RCoV-AT1–mediated inhibition of spontaneous PMN apoptosis. (A) PMNs were isolated from rat blood and incubated with supernatant medium from noninfected (RPMI-AT1), mock-infected (Mock-AT1), or RCoV-infected (RCoV-AT1) AT1-like cells and annexin V-FITC binding was analyzed by flow cytometry. (B) The activities of effector caspase 3 (after 6-h incubation), initiator caspases 8 and 9 (after 4-h incubation), and (C) caspase 2 (at indicated times) were quantified in PMNs incubated in RPMI or RCoV-AT1 using luminescent substrate assays. Luminescence intensities were normalized to PMNs incubated in RPMI. Data shown are means ± SEM from at least three independent experiments. Statistical significance versus (A) RPMI-AT1, (B) RPMI, or (C) RPMI at 0.5 h: *P < 0.05, **P < 0.01, and ***P < 0.001.

Figure 5.

The role of viral particles and CXCR2 signaling in RCoV-AT1–mediated inhibition of spontaneous PMN apoptosis. PMNs were isolated from rat blood. (A) Apoptosis of PMNs incubated with UV-irradiated RCoV-AT1 or purified RCoV or virus storage buffer (TMS) for 24 hours was analyzed by annexin V-FITC binding and flow cytometry.
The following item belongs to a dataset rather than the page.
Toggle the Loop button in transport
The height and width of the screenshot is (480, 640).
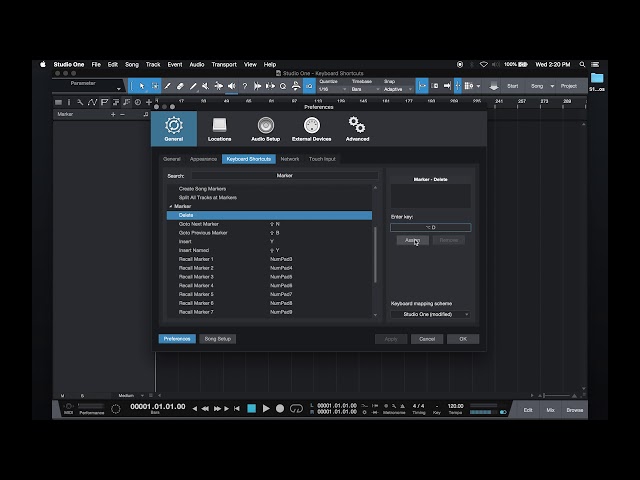pos(296,408)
Apoptosis of PMNs incubated with RCoV-AT1 with or without CXCR2 inhibitor (SB265610) was analyzed by (B) annexin V-FITC binding and (C) caspase 3 activity using a luminescent substrate assay. Luminescence data were normalized to PMNs incubated in RPMI. Data shown are means ± SEM from at least three independent experiments. Statistical significance versus RCoV-AT1: *P < 0.05, **P < 0.01, and ***P < 0.001.

Figure 6.

RCoV-AT1–mediated inhibition of induced PMN apoptosis. PMNs were isolated from rat blood and preexposed to UV irradiation or incubated with TNF-α or cycloheximide (Cx) in RPMI or RCoV-AT1. (A) Annexin V-FITC binding was quantified by flow cytometry, and (B) caspase 3 activity was analyzed by luminescent substrate assay. Luminescence data were normalized to PMNs incubated in RPMI with TNF-α. Data shown are the mean values ± SEM from at least three independent experiments. Statistical significance as indicated (***P < 0.001).